From the data below, give the number of lines holding the word "flag", with nothing else added.

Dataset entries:
• • • •
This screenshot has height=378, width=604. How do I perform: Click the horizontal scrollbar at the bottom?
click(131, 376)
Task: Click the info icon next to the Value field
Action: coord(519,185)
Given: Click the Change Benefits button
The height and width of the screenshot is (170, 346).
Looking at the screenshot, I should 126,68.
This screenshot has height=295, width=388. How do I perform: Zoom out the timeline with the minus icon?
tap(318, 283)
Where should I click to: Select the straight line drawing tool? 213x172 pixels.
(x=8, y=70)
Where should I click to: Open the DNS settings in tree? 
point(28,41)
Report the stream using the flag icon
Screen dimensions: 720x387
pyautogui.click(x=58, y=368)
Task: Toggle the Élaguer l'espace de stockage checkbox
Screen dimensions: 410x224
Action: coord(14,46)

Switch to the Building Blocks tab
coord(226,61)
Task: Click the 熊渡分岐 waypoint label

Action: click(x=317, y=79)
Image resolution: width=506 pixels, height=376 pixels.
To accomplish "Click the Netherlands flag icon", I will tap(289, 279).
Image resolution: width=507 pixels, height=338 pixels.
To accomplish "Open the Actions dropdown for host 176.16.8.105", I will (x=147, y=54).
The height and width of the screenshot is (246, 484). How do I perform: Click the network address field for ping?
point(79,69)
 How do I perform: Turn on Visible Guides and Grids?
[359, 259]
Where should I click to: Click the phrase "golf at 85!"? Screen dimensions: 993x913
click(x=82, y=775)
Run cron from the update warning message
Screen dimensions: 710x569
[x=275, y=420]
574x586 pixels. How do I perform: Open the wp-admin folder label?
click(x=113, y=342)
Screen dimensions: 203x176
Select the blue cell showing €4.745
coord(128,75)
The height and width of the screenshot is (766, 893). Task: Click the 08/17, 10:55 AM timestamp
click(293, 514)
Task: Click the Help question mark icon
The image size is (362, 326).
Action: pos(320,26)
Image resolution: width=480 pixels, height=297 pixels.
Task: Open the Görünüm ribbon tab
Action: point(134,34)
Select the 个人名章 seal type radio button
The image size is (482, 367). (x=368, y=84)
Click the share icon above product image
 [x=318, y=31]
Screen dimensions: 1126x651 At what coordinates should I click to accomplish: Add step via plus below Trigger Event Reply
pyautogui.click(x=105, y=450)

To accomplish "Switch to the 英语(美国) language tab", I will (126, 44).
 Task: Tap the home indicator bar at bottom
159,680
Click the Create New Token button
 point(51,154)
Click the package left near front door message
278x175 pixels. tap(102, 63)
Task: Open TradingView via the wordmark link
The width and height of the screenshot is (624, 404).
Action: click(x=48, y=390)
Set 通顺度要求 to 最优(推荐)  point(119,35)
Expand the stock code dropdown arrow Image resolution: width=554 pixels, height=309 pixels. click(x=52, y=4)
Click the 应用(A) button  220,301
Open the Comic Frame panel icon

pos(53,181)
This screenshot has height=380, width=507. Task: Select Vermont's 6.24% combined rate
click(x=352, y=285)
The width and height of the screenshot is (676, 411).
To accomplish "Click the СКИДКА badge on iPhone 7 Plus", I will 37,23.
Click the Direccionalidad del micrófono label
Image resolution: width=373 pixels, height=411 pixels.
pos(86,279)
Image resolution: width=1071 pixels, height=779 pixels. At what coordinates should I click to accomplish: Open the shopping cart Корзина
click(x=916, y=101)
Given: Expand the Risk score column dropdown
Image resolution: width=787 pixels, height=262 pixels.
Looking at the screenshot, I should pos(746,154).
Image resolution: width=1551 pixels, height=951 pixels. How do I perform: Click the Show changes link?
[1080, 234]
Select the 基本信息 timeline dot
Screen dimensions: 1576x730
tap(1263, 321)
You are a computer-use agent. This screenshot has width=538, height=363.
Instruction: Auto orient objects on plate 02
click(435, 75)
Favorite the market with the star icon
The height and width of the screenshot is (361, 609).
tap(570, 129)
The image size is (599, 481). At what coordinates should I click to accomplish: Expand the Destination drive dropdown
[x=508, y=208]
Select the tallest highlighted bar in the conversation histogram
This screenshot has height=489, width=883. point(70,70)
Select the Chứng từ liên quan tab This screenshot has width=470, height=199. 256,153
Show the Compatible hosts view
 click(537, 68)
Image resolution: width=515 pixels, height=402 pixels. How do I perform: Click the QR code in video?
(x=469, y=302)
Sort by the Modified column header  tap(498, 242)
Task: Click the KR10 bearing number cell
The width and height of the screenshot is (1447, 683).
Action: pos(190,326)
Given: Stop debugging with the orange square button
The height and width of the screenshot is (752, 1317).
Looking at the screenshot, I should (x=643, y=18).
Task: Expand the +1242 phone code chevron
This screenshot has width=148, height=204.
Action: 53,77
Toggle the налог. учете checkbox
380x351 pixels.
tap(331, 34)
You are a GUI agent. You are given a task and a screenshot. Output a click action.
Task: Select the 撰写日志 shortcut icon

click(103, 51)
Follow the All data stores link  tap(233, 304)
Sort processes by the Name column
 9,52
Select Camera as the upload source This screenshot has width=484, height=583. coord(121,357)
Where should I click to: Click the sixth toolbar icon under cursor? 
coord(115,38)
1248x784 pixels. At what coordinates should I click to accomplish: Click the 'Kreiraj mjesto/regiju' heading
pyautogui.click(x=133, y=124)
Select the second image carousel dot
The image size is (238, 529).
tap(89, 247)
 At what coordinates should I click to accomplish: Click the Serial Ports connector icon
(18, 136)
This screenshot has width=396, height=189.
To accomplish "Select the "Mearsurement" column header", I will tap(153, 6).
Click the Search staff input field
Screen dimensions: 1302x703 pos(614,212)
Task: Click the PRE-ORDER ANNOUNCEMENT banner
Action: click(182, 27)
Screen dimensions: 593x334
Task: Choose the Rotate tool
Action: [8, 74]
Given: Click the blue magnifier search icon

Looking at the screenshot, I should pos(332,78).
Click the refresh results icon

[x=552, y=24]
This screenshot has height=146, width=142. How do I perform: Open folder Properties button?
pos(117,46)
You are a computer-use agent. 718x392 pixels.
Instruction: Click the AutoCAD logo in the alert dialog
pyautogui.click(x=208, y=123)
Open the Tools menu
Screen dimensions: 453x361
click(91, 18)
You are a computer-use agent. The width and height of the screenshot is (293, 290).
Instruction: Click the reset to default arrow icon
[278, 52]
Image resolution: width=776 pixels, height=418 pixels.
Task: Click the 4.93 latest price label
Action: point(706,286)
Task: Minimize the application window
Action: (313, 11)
• • • •
» Your response: 2